### Prompt
Each word in the data below should be copied exactly; the images should not.

### Records
_ _ _
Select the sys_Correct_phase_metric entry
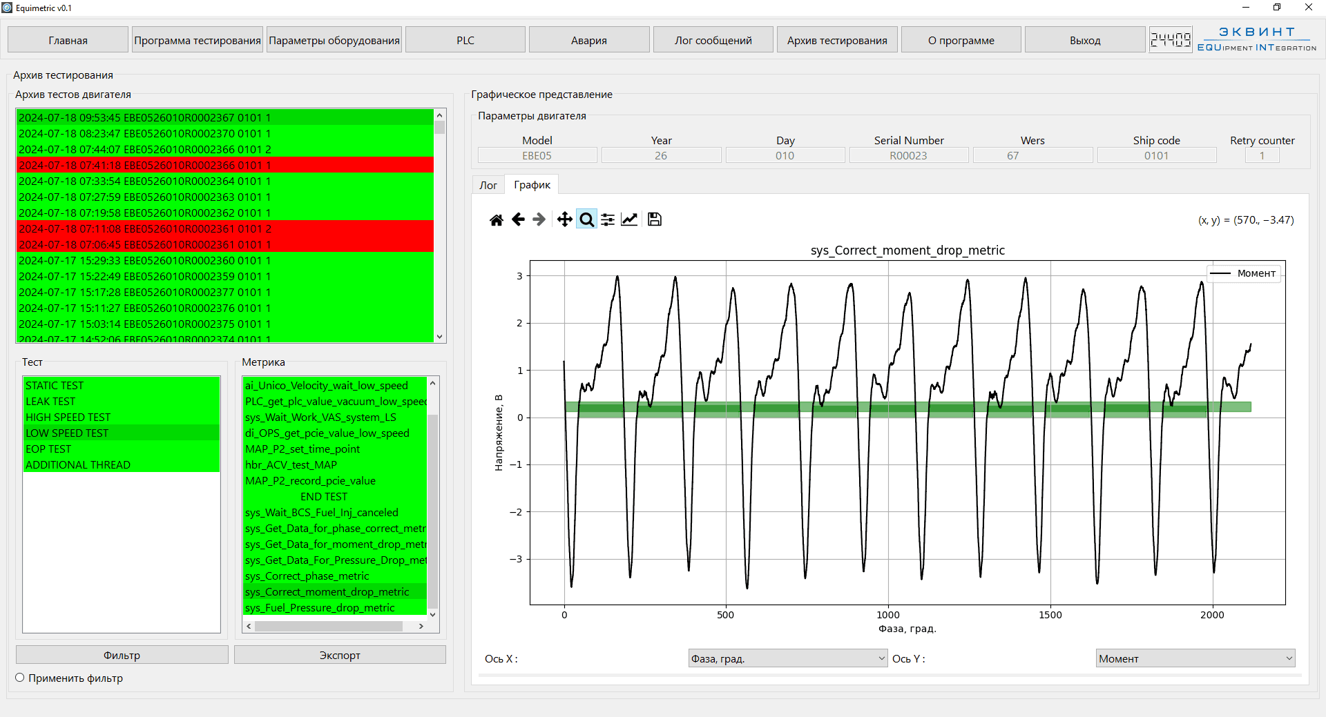Image resolution: width=1326 pixels, height=717 pixels. click(x=307, y=576)
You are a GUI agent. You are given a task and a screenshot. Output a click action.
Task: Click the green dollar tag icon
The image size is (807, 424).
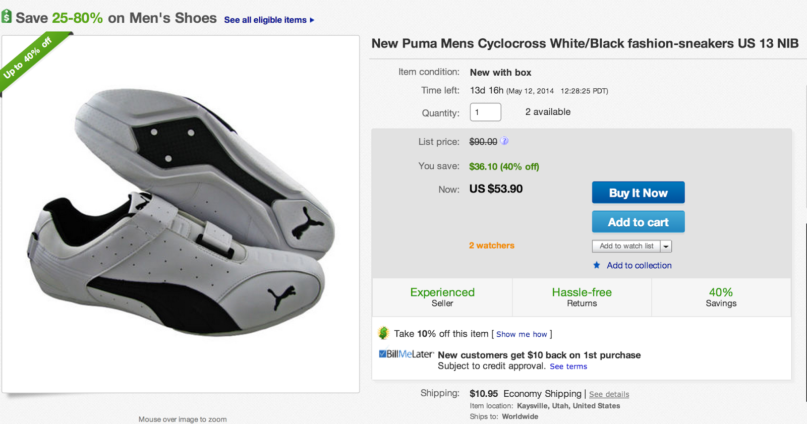coord(7,17)
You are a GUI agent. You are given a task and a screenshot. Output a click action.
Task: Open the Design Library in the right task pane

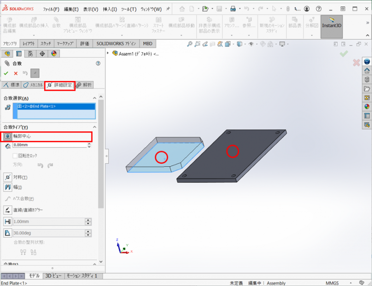click(367, 80)
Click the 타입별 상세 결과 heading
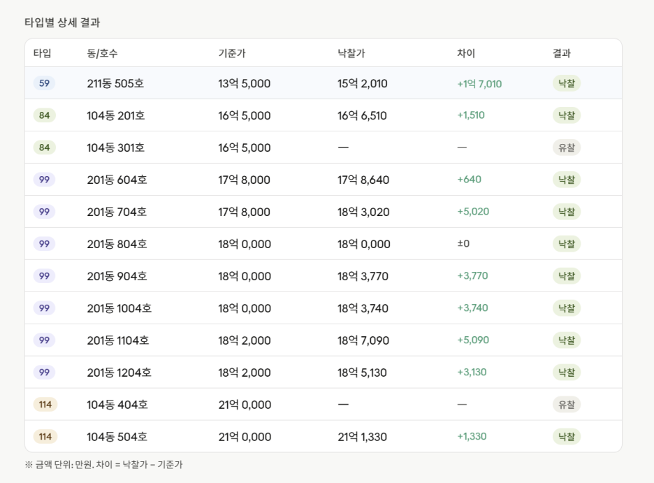The width and height of the screenshot is (654, 483). pos(62,22)
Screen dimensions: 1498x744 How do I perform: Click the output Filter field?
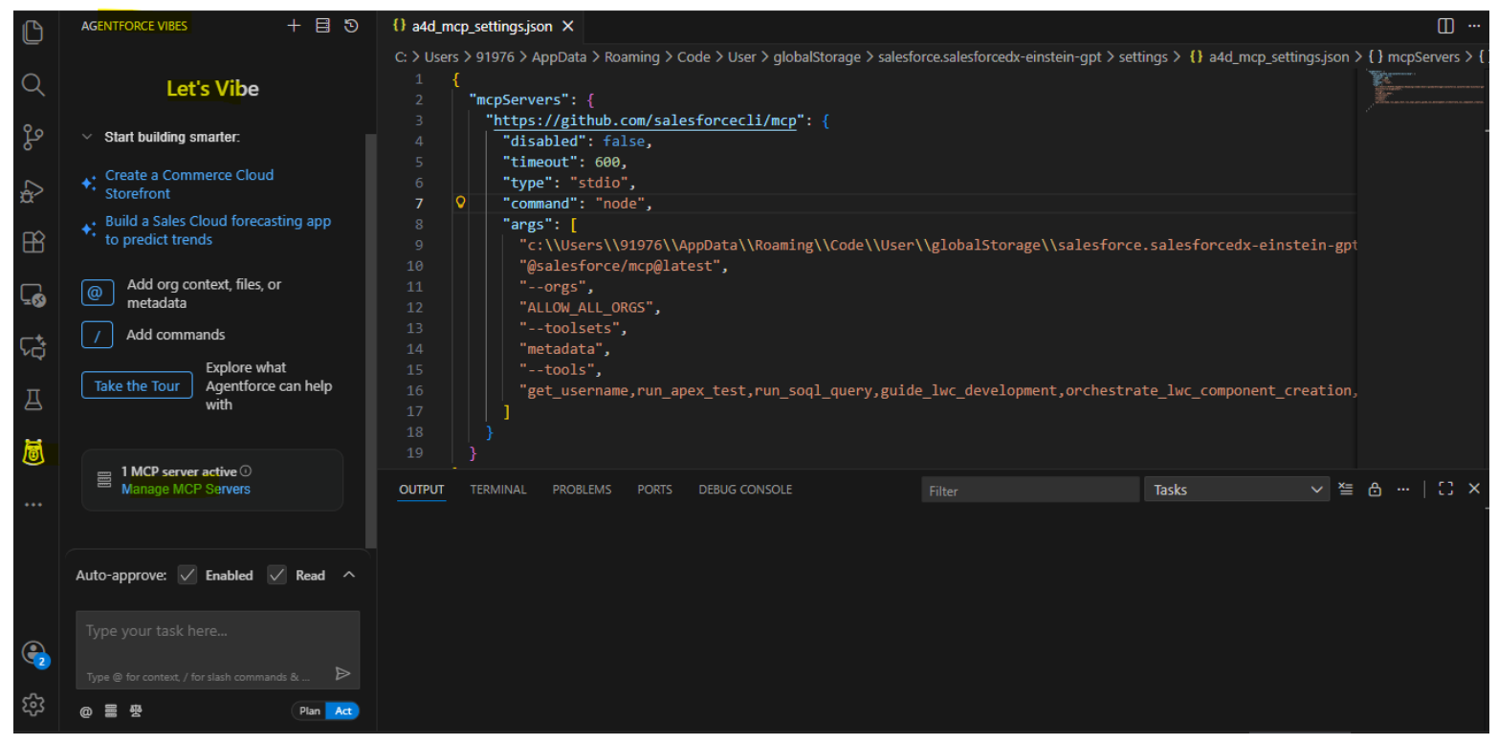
_ _ _
### Result of this task
Select the sys_Correct_phase_metric entry
Image resolution: width=1326 pixels, height=717 pixels. click(x=307, y=576)
You are a GUI agent. You are given a task and a screenshot. Output a click action.
Task: Click the green dollar tag icon
The image size is (807, 424).
coord(7,17)
You are a GUI agent. You are given a task and a screenshot. Output a click action.
Task: Open the Design Library in the right task pane

click(367, 80)
Click the 타입별 상세 결과 heading
The width and height of the screenshot is (654, 483). pos(62,22)
Screen dimensions: 1498x744 How do I perform: Click the output Filter field?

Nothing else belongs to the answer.